A diminuição da carga de trabalho semanal dos trabalhadores se insere na tradição da social-democracia, que tem sido bem-sucedida na Europa e outros países desenvolvidos. E constitui uma tendência global diante dos enormes impactos previsíveis no mercado de trabalho pela intensificação da revolução tecnológica, cada vez mais, com a robotização e a inteligência artificial. Entretanto, o Brasil tem restrições estruturais à implantação de redução tão drástica da jornada de trabalho: a baixa produtividade do trabalho, estagnada há décadas em razão da precária qualificação do trabalhador brasileiro, condicionada pela deficiência dramática da escolaridade no país, que impede a formação de mão de obra para se adequar às crescentes exigências do mercado. Como formar novos trabalhadores quando cerca de 70% dos jovens que concluem o ensino médio têm formação insuficiente em matemática e português? (apenas 8% dos jovens têm proficiência em matemática). Além disso, o Brasil vive um processo de desaceleração da população em idade ativa, que tende a declinar, a partir de 2035 (estimativas de José Eustáquio Diniz Alves), restringindo a disponibilidade da oferta no mercado de trabalho. A produtividade do trabalhador brasileiro é, atualmente, cerca de um quarto da produtividade do trabalhador americano, que tem uma jornada média de 40 horas semanais, e metade da produtividade do trabalhador da Coreia do Sul, com um limite de 40 horas e 12 horas extras.

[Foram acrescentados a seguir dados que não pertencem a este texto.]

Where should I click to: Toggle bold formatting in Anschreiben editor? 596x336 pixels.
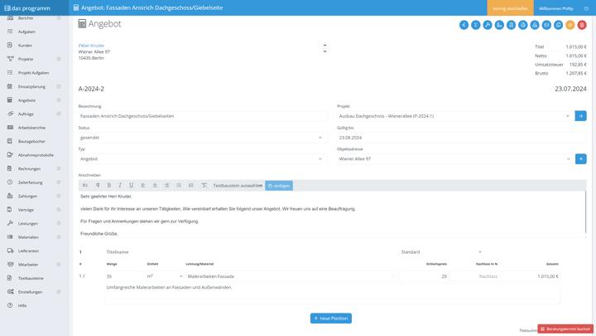(x=108, y=186)
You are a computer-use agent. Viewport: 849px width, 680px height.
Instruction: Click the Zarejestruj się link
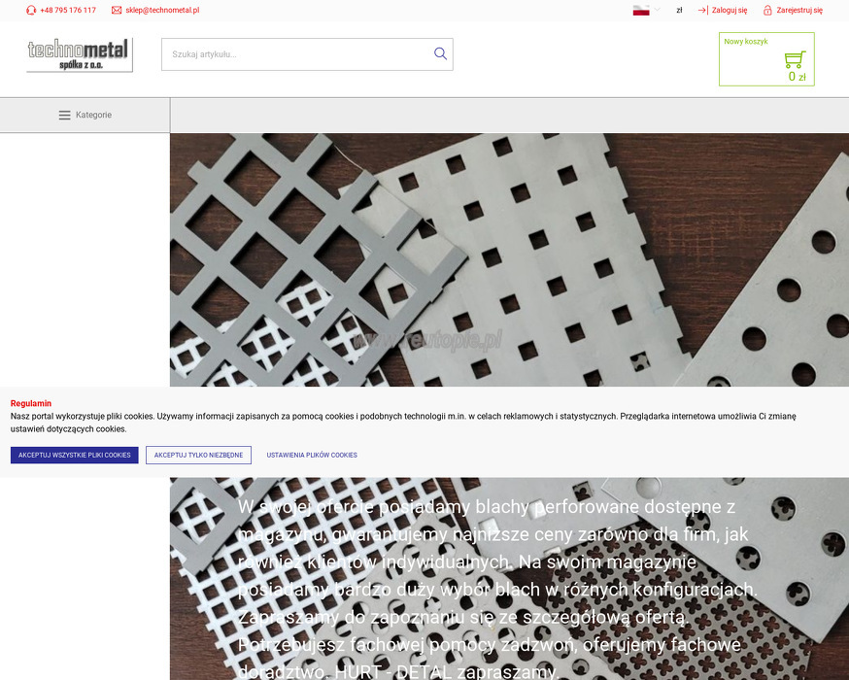pos(799,11)
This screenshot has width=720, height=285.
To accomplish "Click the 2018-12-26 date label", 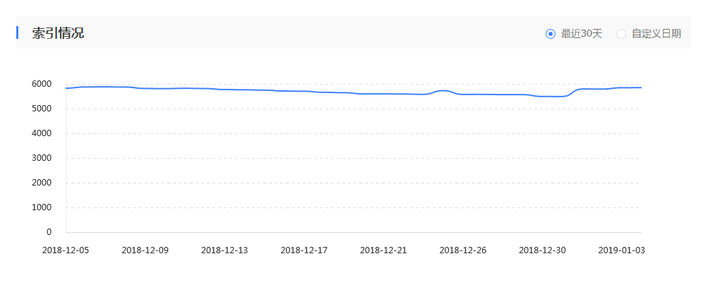I will click(x=463, y=250).
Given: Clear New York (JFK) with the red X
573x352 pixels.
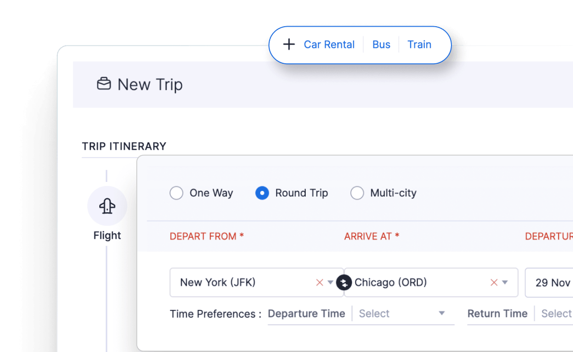Looking at the screenshot, I should [319, 282].
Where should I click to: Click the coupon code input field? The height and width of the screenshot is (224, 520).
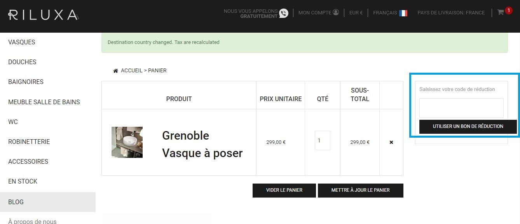[461, 108]
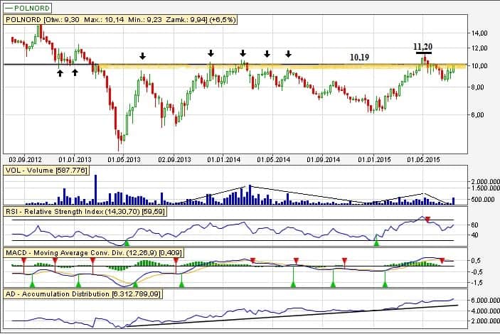Click the 10.19 resistance level label

point(360,56)
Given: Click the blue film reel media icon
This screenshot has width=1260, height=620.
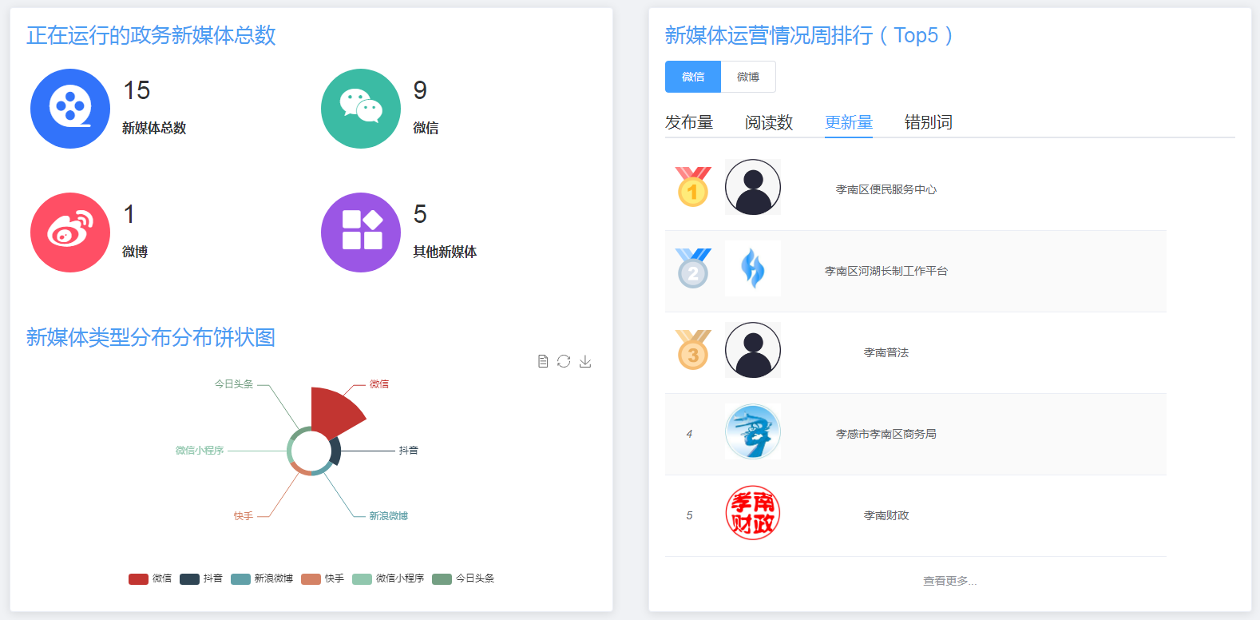Looking at the screenshot, I should point(70,109).
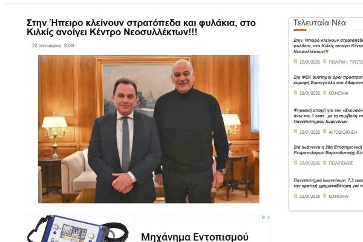Open the ad options three-dot menu
This screenshot has height=242, width=363.
[268, 217]
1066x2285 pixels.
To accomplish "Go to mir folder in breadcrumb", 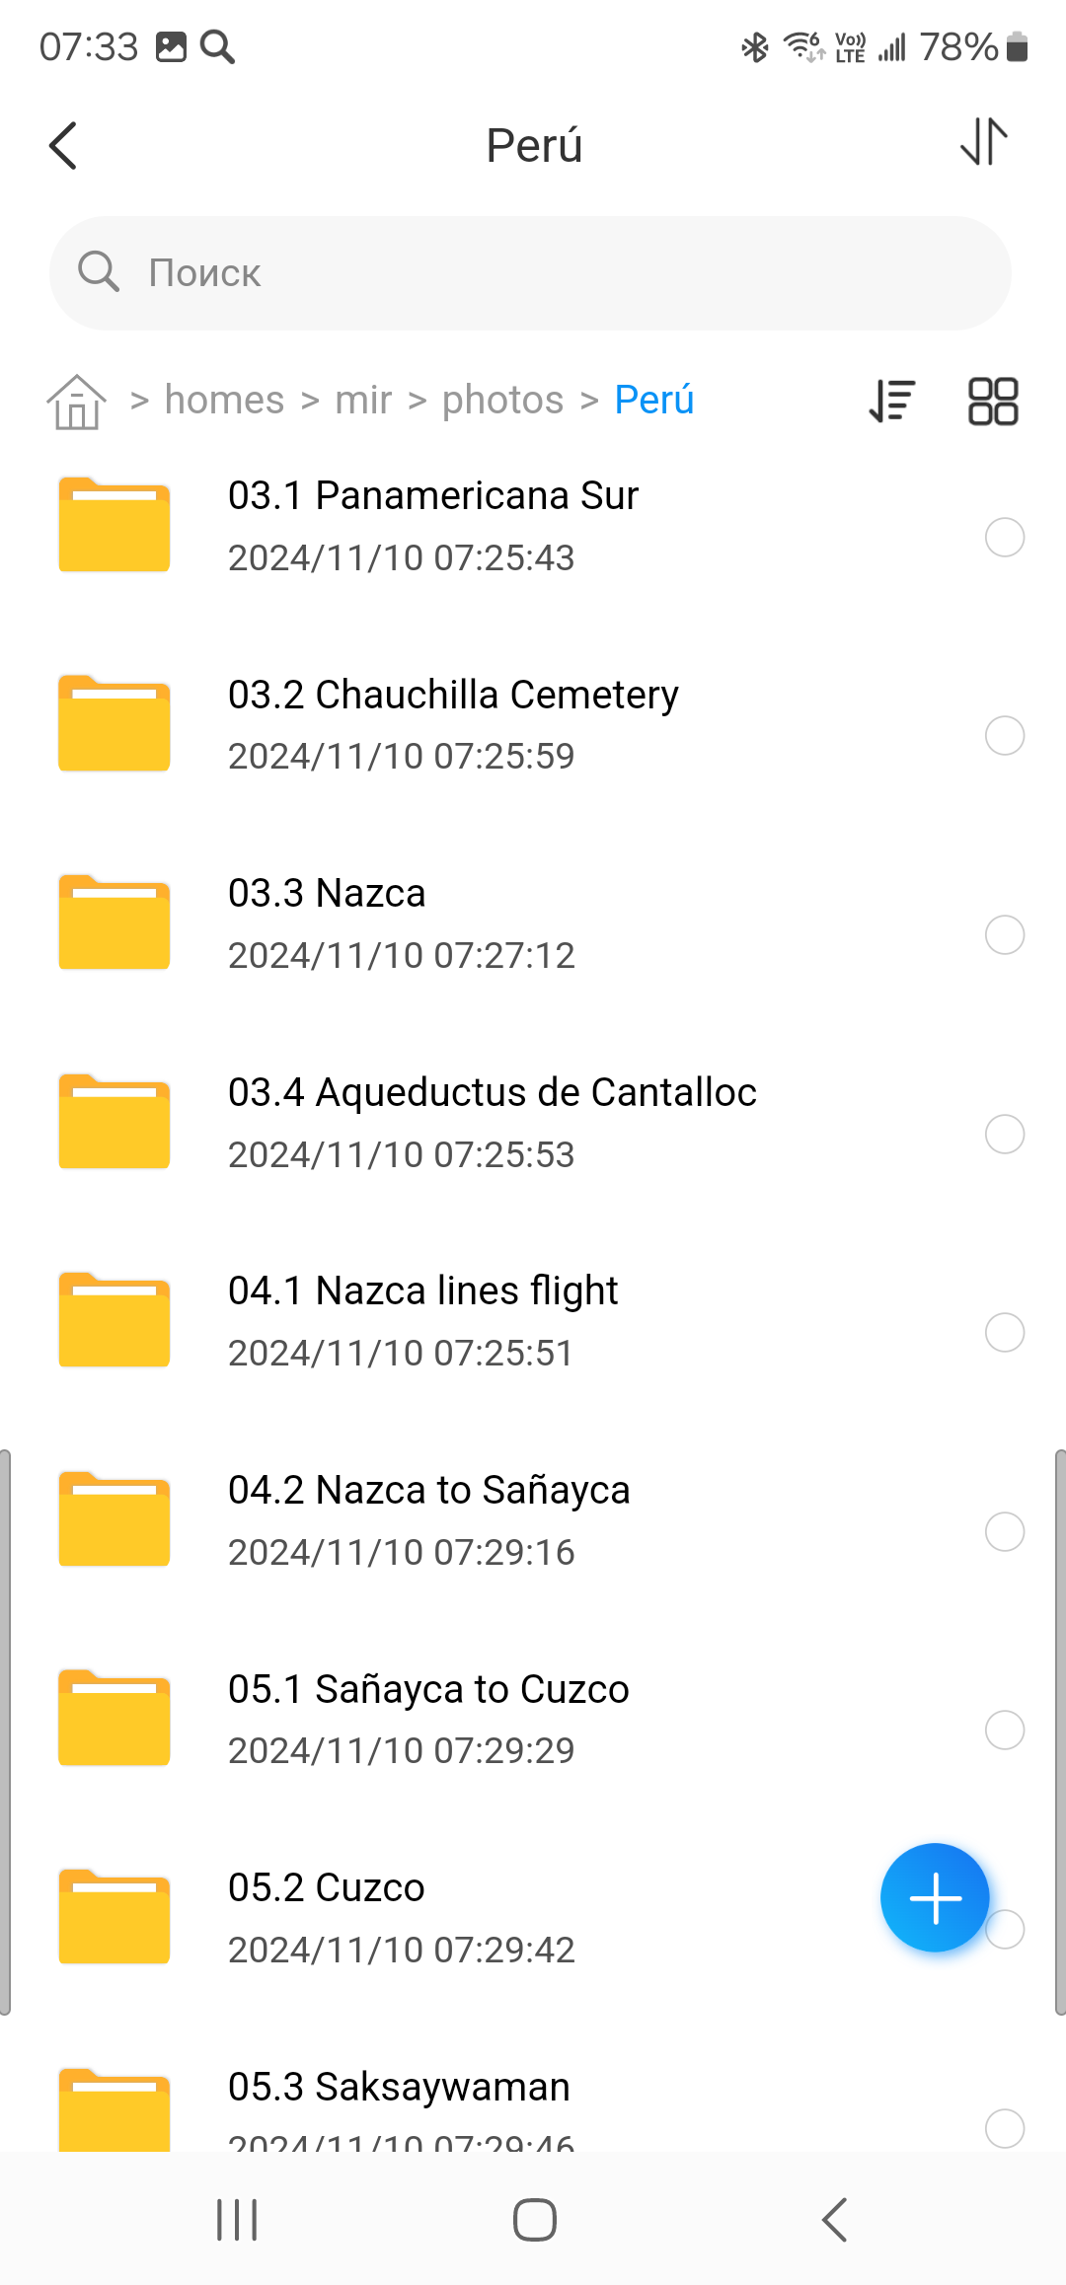I will 363,401.
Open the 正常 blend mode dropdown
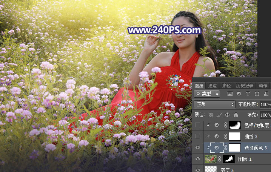The width and height of the screenshot is (271, 172). click(214, 104)
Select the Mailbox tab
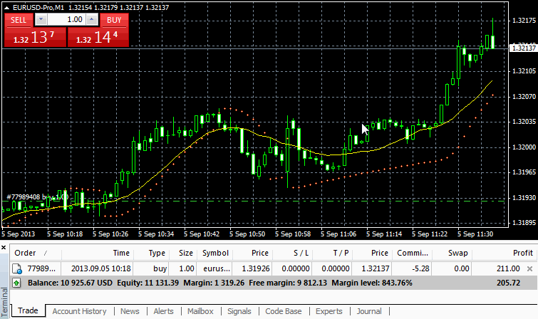 pos(200,311)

Quando a produtividade do trabalho se eleva, torna-se viável, além de justo, que ocorra uma equivalente redução da carga de trabalho, liberando tempo livre para fruição da vida. Mas, para ser implantada, tem que estar articulada a uma estratégia mais ampla de aumento da produtividade, e devidamente ajustada ao seu ritmo e velocidade. Para um país com uma produtividade estagnada e equivalente à metade da Coreia do Sul, é uma precipitação promover redução tão drástica da jornada de trabalho. Mas este é também o país das “leis que não pegam”, por impertinentes ou inoportunas. E pior, quando pegam, podem gerar o efeito contrário ao pretendido (ou prometido).
Uma questão a considerar Sérgio, é o corporatismo sindical que só considera os interesses salariais, sem nenhum foco na evolução social ou no desenvolvimento da economia do País.
Minha filha trabalha numa organização que há alguns meses implantou (experimentalmente) este modelo de 4 dias por semana, que tem foco no aumento do conforto do trabalhador, desde que mantida os atuais níveis de produção.